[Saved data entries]
>> Start

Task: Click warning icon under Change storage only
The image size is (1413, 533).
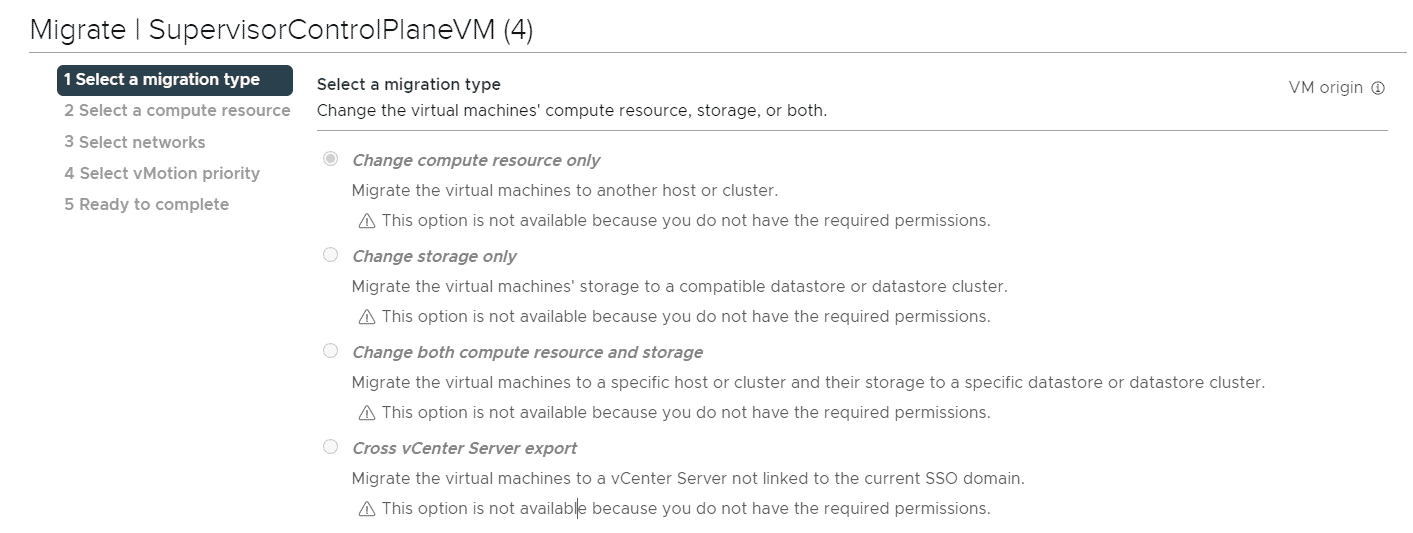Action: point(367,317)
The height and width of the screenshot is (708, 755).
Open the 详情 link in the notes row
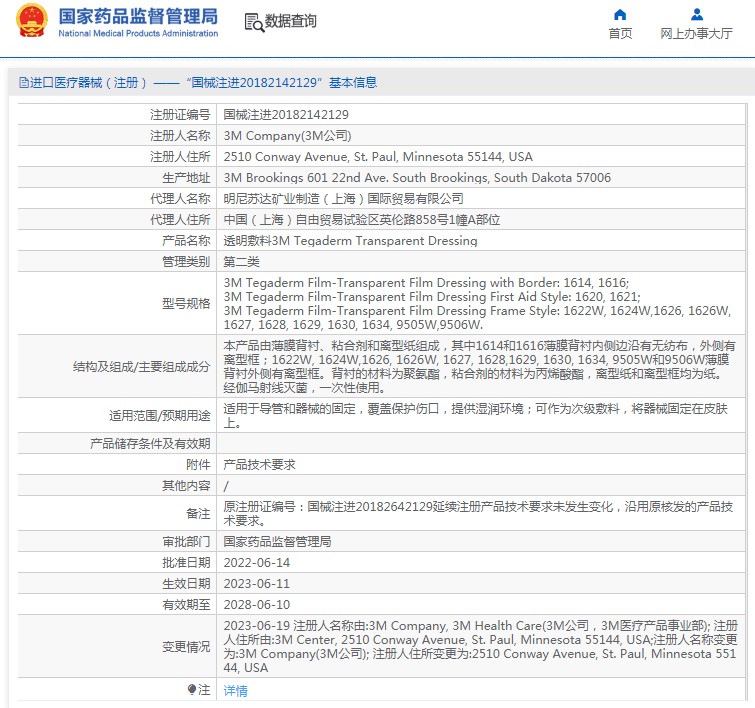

>> End
>> Start

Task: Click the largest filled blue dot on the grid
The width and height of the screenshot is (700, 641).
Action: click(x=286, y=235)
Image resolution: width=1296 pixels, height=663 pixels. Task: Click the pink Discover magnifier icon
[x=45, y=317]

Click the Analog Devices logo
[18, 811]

>> End

- **What you have to do**
Output the lines between the one containing "Task: Click warning" and the one containing "Open the 详情 link in the notes row", both included, reproducing them exactly. Omit the pictures.

- **Solution to this problem**
Task: Click warning icon under Change storage only
The image size is (1413, 533).
Action: point(367,317)
The height and width of the screenshot is (708, 755).
Open the 详情 link in the notes row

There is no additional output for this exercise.